Prima della seconda guerra mondiale, Markowa è un vivace villaggio agricolo, profondamente cattolico e intraprendente, dove vive anche un centinaio di ebrei. Qui si sperimentano nuove coltivazioni e nuove tecniche agrarie, in cui eccelle Józef Ulma, classe 1900, abile frutticoltore e appassionato apicoltore, che coltiva anche interessi culturali ed è attivissimo nel circolo della Gioventù Cattolica.

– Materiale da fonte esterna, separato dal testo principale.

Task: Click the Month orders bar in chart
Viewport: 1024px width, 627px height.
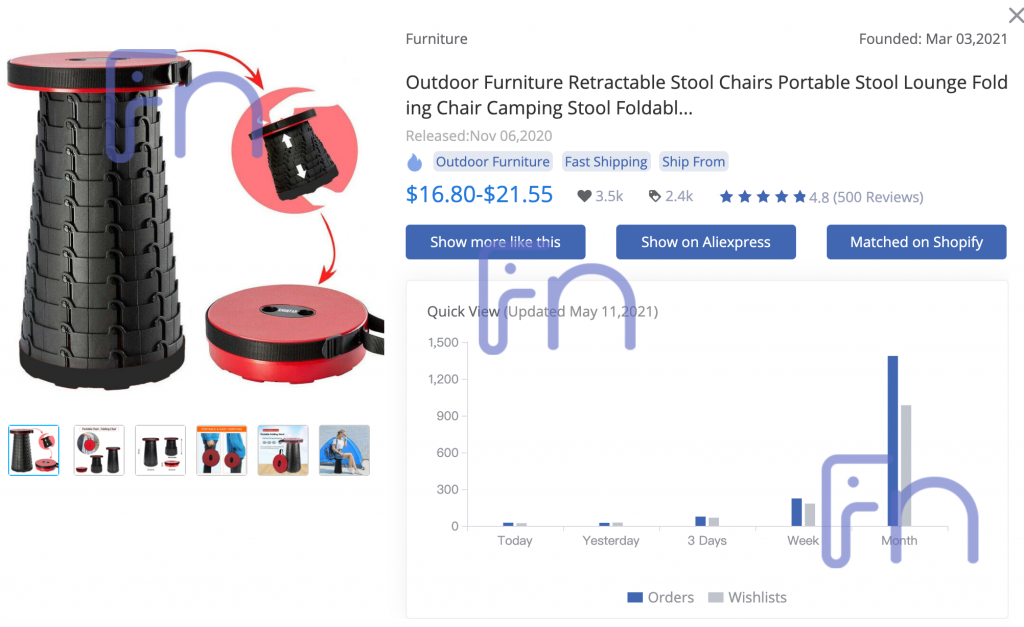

Divora libri e coltiva anche l’hobby della fotografia grazie al quale oggi disponiamo di un’ottima documentazione fotografica della sua famiglia.
Conosce e si innamora di Wiktoria Niemczak (nata nel 1912), che sposa nel 1935 e subito arrivano sei figli: Stanisława (detta Stasia), il 18 luglio 1936; Barbara (Basia), il 6 ottobre 1937; Władysław (Wladzio), nato il 5 dicembre 1938; Franciszek (Franuś), nato il 3 aprile 1940; Antoni (Antoś), nato il 6 giugno 1941; Maria (Marysia), nata il 16 settembre 1942.
Quando inizia la sistematica deportazione verso i campi di concentramento degli ebrei presenti sul territorio polacco, riescono a salvarsi solo quelli che riescono a farsi ospitare e nascondere dai vicini di casa: le ricerche di questi ultimi anni stanno facendo emergere episodi di autentico eroismo di almeno seimila polacchi, che a rischio della loro vita hanno nascosto e salvato gli ebrei, malgrado i tedeschi minaccino di giustiziare chiunque dia loro copertura od ospitalità.
Anche a Markowa si continua ad esercitare questa grande opera di carità cristiana verso gli ebrei. I coniugi Ulma in casa loro nascondono non una ma ben otto persone, approfittando di abitare lontano dal centro abitato e quindi, almeno in teoria, meno esposti alle perquisizioni.
Si pensa che il “Giuda” di turno sia stato il poliziotto di origine ucraina Włodzimierz Leś, che per lungo tempo aveva riscosso il “pizzo” da una delle famiglie ebree ospitate dai coniugi Ulma, al punto da riuscire in pochi mesi a succhiarne l’intera proprietà, salvo poi rivelarne ai superiori il nascondiglio, quando questa è stata nell’impossibilità di continuare a pagare.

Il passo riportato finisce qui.